### Task objective
Return every line of the entries below that contains the string "Enable".

*-*-*

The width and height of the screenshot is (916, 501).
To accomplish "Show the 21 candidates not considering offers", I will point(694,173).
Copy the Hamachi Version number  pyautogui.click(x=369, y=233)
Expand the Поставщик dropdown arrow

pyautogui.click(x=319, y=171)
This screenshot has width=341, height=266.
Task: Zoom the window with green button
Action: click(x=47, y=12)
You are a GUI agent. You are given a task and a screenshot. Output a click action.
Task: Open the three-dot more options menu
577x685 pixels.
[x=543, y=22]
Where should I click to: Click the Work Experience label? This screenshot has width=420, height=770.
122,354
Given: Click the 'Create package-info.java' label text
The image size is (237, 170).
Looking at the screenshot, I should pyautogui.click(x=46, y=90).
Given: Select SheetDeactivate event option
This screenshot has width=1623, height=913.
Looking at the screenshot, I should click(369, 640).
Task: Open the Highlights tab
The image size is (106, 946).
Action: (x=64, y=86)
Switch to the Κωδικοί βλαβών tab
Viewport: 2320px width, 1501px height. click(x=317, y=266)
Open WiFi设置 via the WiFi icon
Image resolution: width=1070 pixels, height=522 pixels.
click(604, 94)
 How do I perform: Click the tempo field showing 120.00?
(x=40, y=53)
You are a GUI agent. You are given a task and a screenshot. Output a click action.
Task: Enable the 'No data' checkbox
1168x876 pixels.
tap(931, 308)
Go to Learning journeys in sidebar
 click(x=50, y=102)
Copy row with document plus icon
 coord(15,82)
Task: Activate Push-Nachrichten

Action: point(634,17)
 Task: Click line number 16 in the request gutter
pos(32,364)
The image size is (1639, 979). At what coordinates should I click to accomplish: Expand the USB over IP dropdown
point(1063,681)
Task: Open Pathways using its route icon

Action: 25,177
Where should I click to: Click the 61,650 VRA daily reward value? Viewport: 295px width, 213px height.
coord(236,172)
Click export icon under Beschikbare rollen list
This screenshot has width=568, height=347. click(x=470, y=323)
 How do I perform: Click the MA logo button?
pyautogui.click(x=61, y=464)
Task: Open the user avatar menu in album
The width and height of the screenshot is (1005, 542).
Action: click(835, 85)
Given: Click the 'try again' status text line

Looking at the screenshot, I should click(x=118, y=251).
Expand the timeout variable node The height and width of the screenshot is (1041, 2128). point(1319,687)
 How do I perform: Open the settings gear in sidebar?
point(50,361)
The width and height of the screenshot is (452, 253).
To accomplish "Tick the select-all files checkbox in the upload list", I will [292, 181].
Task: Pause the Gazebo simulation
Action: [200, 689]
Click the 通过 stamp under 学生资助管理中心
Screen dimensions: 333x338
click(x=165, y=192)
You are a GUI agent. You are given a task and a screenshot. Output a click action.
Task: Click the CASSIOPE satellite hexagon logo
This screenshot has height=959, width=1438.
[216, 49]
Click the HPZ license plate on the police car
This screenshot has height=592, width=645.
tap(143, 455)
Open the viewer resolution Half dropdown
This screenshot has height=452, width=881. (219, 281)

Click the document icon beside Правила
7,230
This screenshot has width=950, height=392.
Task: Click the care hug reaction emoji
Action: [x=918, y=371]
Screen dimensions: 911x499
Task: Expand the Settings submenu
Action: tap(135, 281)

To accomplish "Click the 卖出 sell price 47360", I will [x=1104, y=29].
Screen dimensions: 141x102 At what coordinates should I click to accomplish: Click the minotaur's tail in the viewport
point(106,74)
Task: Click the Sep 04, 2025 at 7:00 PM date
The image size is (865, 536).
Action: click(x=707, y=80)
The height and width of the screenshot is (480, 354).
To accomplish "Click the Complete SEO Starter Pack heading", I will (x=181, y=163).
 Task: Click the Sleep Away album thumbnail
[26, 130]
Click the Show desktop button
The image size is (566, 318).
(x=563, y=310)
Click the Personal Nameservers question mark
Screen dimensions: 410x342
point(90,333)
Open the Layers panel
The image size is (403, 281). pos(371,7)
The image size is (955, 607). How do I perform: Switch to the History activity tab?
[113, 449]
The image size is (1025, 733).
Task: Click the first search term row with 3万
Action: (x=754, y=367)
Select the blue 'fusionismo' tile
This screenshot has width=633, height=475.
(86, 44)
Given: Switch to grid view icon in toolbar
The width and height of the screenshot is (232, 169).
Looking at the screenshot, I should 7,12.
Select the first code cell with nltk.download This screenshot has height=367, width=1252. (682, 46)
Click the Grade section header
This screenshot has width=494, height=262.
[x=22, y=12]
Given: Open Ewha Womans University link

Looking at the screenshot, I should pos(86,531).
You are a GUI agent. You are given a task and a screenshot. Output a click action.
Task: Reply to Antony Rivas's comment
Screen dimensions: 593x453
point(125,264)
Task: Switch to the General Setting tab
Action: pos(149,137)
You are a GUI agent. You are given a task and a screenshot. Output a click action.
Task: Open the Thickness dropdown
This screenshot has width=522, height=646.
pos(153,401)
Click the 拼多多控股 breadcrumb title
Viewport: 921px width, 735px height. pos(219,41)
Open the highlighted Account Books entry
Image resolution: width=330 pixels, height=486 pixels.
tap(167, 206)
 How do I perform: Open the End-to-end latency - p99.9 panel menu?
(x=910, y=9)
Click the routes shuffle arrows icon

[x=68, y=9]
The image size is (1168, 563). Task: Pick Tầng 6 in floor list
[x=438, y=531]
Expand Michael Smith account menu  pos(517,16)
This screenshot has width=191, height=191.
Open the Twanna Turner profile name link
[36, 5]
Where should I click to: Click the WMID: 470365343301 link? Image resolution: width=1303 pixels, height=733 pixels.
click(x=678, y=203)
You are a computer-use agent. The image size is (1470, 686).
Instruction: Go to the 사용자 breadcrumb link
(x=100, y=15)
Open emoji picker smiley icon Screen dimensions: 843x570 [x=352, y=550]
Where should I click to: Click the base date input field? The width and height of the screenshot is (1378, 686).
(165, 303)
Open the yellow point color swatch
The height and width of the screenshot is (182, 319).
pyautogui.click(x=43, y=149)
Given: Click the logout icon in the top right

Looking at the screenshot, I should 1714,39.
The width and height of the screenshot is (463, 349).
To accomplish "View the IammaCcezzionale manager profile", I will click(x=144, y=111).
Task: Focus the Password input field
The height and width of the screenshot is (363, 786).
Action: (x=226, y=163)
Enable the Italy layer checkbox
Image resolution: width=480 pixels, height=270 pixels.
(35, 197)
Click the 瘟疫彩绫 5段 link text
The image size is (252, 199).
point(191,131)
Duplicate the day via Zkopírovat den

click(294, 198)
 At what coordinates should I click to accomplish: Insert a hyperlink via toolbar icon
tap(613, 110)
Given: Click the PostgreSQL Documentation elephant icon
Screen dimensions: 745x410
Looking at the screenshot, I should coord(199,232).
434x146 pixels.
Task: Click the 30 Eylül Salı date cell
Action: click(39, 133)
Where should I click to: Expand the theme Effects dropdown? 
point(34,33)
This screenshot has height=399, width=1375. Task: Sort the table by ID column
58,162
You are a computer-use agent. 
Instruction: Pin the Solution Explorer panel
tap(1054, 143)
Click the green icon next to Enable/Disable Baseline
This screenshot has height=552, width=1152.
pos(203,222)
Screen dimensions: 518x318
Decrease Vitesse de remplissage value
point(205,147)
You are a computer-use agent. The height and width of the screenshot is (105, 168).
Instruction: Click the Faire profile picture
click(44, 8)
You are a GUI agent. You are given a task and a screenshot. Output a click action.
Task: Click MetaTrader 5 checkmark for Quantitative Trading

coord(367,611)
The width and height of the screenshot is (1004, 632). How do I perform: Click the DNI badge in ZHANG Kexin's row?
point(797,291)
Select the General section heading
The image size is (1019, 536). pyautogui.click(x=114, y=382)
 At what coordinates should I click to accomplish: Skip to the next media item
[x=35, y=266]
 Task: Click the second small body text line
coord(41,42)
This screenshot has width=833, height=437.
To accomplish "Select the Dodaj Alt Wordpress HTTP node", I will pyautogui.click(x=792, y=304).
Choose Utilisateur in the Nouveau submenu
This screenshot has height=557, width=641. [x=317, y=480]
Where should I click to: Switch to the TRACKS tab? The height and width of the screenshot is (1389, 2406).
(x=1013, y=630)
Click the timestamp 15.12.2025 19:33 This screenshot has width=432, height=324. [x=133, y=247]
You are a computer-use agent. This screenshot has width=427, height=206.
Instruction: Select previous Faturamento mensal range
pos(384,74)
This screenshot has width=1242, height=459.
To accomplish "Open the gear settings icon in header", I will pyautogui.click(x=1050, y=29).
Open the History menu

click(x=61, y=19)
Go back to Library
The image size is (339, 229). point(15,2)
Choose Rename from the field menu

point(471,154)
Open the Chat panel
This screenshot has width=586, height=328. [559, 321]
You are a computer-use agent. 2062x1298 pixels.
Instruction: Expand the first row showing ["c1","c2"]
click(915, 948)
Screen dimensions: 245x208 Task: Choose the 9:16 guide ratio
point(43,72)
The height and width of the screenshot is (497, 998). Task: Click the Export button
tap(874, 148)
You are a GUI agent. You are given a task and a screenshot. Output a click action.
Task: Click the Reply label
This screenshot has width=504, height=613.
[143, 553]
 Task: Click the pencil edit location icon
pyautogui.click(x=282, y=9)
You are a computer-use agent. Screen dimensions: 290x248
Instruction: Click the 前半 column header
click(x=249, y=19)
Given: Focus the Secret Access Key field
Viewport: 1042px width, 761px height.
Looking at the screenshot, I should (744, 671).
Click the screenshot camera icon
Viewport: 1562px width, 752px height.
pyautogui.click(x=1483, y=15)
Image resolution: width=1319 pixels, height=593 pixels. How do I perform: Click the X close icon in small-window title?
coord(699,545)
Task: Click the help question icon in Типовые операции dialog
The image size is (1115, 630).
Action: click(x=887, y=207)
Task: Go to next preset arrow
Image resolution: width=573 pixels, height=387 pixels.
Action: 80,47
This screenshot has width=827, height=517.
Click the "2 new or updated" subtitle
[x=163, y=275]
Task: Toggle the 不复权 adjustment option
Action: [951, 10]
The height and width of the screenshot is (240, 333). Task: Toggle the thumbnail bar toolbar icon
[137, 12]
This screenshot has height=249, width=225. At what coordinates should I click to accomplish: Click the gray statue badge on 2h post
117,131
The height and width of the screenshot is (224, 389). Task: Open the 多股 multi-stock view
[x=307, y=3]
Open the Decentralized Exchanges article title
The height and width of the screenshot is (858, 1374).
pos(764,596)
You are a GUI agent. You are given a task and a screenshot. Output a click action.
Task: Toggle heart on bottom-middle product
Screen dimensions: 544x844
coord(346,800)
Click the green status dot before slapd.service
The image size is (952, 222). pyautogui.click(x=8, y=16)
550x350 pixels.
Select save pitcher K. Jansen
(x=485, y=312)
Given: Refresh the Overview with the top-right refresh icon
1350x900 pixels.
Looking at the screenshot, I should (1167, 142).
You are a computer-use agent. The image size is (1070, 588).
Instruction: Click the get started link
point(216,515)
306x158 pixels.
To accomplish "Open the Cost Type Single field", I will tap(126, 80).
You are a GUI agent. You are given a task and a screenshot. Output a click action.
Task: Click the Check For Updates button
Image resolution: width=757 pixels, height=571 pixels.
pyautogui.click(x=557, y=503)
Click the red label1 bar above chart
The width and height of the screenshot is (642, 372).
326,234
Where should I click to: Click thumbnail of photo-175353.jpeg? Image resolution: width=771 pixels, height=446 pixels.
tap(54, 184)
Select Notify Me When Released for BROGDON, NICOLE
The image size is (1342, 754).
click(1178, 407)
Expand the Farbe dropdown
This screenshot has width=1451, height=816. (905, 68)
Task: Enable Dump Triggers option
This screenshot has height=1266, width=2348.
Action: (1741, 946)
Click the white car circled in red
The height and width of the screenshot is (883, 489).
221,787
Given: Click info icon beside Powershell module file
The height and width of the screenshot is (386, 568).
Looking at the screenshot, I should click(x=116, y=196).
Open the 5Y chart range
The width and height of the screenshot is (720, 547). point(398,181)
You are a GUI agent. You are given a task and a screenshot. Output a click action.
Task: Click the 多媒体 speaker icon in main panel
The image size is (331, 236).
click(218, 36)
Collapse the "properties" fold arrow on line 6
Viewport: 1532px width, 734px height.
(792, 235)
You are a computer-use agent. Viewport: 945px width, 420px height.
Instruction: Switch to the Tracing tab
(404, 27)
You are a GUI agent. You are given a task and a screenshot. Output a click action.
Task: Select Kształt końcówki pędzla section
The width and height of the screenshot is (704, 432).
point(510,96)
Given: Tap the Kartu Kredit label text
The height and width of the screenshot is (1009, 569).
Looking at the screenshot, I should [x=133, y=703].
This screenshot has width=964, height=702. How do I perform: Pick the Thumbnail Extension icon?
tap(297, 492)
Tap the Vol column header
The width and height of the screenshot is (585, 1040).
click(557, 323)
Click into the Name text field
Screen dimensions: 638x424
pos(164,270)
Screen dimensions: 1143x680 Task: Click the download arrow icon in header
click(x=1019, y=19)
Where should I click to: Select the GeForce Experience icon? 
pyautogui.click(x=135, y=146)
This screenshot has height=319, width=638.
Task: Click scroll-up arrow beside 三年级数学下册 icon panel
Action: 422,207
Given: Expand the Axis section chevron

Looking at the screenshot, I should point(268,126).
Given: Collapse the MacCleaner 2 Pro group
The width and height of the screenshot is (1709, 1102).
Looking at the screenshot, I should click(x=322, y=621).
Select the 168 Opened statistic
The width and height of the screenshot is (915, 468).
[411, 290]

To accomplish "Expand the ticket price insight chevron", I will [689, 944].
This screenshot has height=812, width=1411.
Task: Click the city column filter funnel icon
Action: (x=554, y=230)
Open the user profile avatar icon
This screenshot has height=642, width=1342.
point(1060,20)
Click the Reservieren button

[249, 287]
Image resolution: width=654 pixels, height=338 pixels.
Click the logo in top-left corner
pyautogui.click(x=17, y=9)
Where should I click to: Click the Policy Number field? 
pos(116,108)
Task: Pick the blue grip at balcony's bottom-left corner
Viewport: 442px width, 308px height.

*-*-*

### Problem solution
Task: Enable the 'No data' checkbox
Enable the Italy layer checkbox
Click the green icon next to Enable/Disable Baseline
Task: Enable Dump Triggers option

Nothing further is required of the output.